DiffKD-DCIS: Predicting Upgrade of Ductal Carcinoma In Situ with Diffusion Augmentation and Knowledge Distillation
Tao Li, Qing Li, Na Li, Hui Xie
TL;DR
This work tackles DCIS upgrade prediction from ultrasound by addressing data scarcity with conditional diffusion-based data augmentation and improving generalization through a two-stage anatomy-aware knowledge distillation framework. It integrates a latent diffusion model guided by multimodal inputs (text prompts, tumor masks, and class labels) and a US-VAE to generate high-fidelity synthetic ultrasound images, then trains a high-capacity teacher and a compact student to transfer robust diagnostic reasoning. Across a multicenter dataset, DiffKD-DCIS achieves an external AUC of approximately 0.81, matches senior radiologist performance, and offers fast inference (0.15 s per case) with a small, deployment-friendly model. The study demonstrates a practical, expert-level AI tool for preoperative DCIS management and provides a blueprint for translating conditional generative-discriminative medical AI to real-world clinical practice.
Abstract
Accurately predicting the upgrade of ductal carcinoma in situ (DCIS) to invasive ductal carcinoma (IDC) is crucial for surgical planning. However, traditional deep learning methods face challenges due to limited ultrasound data and poor generalization ability. This study proposes the DiffKD-DCIS framework, integrating conditional diffusion modeling with teacher-student knowledge distillation.
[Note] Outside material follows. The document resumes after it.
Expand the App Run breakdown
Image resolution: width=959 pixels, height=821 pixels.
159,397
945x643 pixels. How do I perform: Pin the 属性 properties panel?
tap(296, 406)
The framework operates in three stages: First, a conditional diffusion model generates high-fidelity ultrasound images using multimodal conditions for data augmentation. Then, a deep teacher network extracts robust features from both original and synthetic data. Finally, a compact student network learns from the teacher via knowledge distillation, balancing generalization and computational efficiency. Evaluated on a multi-center dataset of 1,435 cases, the synthetic images were of good quality. The student network had fewer parameters and faster inference. On external test sets, it outperformed partial combinations, and its accuracy was comparable to senior radiologists and superior to junior ones, showing significant clinical potential.